"As far as I can tell (You are all welcome to correct preconceived notions) women are held in a more subservient position. Traditional roles of staying at home to raise the children are alive and well here. Although it goes beyond that as well for single women."
How do "traditional roles", as you put it, make women subservient? Are child rearing and home making not useful and valuable occupations in and of themselves?
An interesting and naive question.
Child rearing and home making are undoubtedly useful and valuable occupations in the sense that reading or learning how to use the internet are useful and valuable occupations, requiring specific learned skills and should not to be underestimated in any sense. However, it is not an occupation in an economic sense in that there is no financial reward for being a housewife and mother.
Of course a good.husband will share his income with his wife, but as an 'occupation' it provides little job security, control over working conditions, pension plan, career progression, freedom to earn or save from remuneration etc etc. A husband as a sole source of income has the potential to become the worst kind of 'employer'. We all need to earn a living and are therefore subservient to our 'boss' to a degree', we need to do a good job, toe the line and keep him sweet or we're out on our ear. The difference is we can change jobs (by and large) and find something else if they become too hideous (by and large). For a housewife in a society where there are few other alternatives to marriage as a means of support and is entirely economically dependent on her husband, she is at his mercy.
Given the option I am sure many mothers (or fathers) would choose to stay at home and focus on raising a family if all financial considerations for now and the future were guaranteed. Most of us don't have a family trust fund to rely on.

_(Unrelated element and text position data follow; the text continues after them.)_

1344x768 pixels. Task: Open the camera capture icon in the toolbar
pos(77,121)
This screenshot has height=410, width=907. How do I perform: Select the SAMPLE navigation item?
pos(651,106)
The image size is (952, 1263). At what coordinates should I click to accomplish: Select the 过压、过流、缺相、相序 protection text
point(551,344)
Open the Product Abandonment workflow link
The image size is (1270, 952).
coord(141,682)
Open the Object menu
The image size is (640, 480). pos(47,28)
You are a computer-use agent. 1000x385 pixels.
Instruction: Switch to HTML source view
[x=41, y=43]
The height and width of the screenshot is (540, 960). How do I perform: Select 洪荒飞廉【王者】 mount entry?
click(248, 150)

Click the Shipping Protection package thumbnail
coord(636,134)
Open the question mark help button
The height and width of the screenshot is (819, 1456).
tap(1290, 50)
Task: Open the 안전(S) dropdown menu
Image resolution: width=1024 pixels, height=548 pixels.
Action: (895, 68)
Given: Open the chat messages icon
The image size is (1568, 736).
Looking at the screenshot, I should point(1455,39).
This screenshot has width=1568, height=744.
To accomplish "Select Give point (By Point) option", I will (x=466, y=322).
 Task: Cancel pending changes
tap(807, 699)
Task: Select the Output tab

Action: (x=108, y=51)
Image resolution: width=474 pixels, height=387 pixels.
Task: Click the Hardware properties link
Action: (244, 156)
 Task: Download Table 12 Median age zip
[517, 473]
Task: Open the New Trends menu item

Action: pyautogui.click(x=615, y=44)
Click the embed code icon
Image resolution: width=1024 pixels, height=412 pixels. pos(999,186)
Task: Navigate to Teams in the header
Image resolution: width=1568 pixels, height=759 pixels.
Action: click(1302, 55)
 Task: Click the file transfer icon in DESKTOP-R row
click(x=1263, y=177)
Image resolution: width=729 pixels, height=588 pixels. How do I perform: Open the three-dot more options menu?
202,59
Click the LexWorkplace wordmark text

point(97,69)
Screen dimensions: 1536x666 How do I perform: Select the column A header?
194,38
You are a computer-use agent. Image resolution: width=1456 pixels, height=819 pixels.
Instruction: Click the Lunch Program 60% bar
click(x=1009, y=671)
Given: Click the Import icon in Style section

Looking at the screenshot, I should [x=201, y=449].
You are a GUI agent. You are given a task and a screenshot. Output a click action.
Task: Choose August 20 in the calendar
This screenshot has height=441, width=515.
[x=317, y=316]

The other option of choosing to be supported entirely by another individual is a risky busines. Social constraints and norms about marriage, divorce, parental obligation are societies way of managing that risk. As societies change (becoming more nuclear, divorce more common and a million other factors that mean we are no longer part of a family/village any security a woman had as a wife and mother becomes eroded.
The third possibility is that woman get a second string for their bow - she makes sure she is employable as possible in the economic world in case her husband withdraws his support at some point in the future.
This is what Korea is dealing with - moving from the confines and comforts of a closely woven society to a looser, less safe but less restricting society similar to those in Western countries. Women have to choose wisely about their future which for many will mean not risk being dependent on and potentially subservient to a man who may not stay around to support her all her life. As social bonds loosen women can and have to invest less in being attractive to a man as a means of support and more in developing economically sounds skills.